An entomologist struggles to put away his guilt from World War II

The Deadwood Beetle," by Mylène Dressler, is a haunting, demanding story about an old man clinging to strands of stale guilt. Its appeal is limited, but its execution is perfect. The novel focuses on the self-conscious remorse of Dr. Tristan Martens, a retired professor of entomology. In failing health and alienated from his family, Tristan burrows into his apartment, where he can live like the hard-shelled beetles that have been his life's work.

One day while walking home from the grocery store, he notices a sewing table in an antique store. With an extraordinary effort, he asks the shop owner about the table without betraying how disturbed he is to see "this ghost, this small, lost thing, floating like a piece of impossible wreckage toward me."

The owner, an elegant, equally restrained woman named Cora, tells him that the table belonged to her husband's aunt, who was a Jew in hiding during World War II. Tristan watches in repressed horror as she tilts the table to read an inscription carved by a child's hand in Dutch: "When the Jews are gone, we will be the next ones."

"How ... horrible," Tristan says, but Cora reads the line entirely differently. "I find it's almost beautiful," she says. "Like Niemöller. 'They came for the Jews, but I wasn't a Jew, so I didn't speak up. Then they came for the Catholics, but I was a Protestant, so I didn't speak up. Then they came for me - and by that time no one was left to speak up.' Clear and honest. A child's warning."

Tristan knows better. This was his mother's sewing table. He carved those words on it when he was a child in Holland.
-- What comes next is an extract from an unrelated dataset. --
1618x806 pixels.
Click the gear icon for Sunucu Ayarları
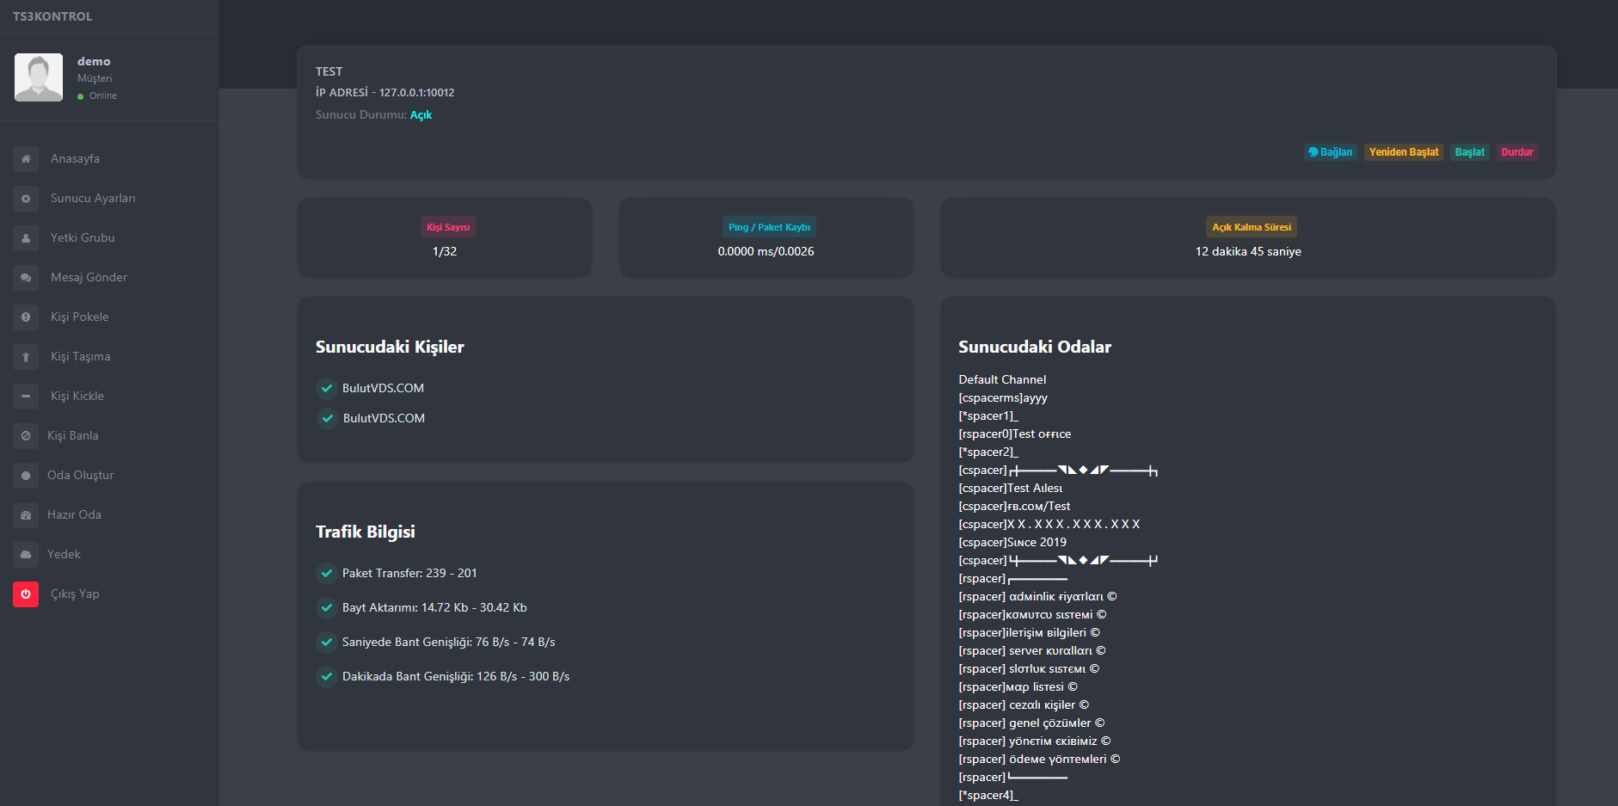(x=26, y=199)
The idea of it sitting in this store transformed into an embodiment of sympathetic solidarity is a misrepresentation that horrifies him.

He determines to ingratiate himself to Cora and get the table from her, engaging in one act of misrepresentation to abolish another. As their friendship develops, however, he discovers that she has responsibilities to the past, too, and his moral challenge resists any easy solution.
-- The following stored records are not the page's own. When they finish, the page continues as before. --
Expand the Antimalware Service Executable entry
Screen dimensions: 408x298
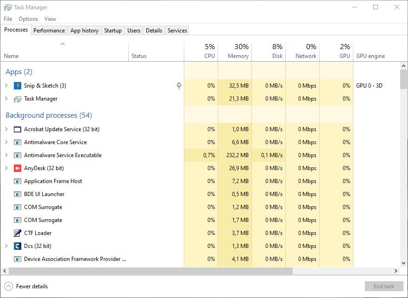pos(6,155)
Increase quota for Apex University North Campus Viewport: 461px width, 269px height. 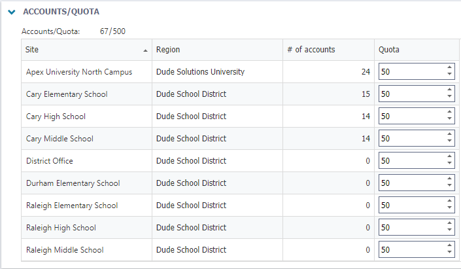pos(449,68)
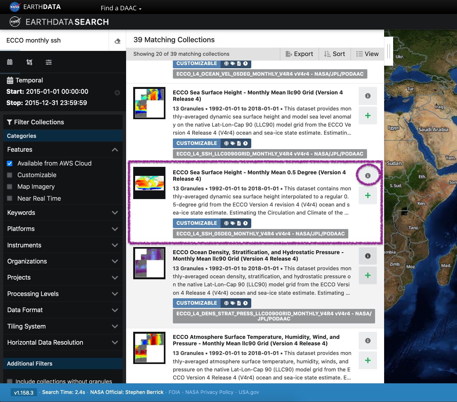Image resolution: width=457 pixels, height=402 pixels.
Task: Open the Sort options menu
Action: coord(334,54)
Dressler is a writer of chilling compression and suspense. Moving between Tristan's courtship of Cora and his childhood in occupied Holland, she parses his motives with relentless precision. "Slight matters," she writes. "Slight alters. Evolution is built on hairsplitting." She's referring to beetle classification, but like so many elements of this careful book, she's implicitly commenting on Tristan's conscience.
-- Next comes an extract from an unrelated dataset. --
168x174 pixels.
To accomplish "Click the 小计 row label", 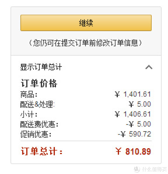I will 29,114.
The explanation for his obsession with the table and the meaning of its inscription is daringly delayed, allowing the nature of his guilt to grow ever more complex and tragic. Almost anything a reviewer might say about the plot would spoil this compelling mystery. What can be said, though, is that Dressler has written a beautiful, sensitive story about the struggles of the heart to beat toward redemption under the weight of its own remorse.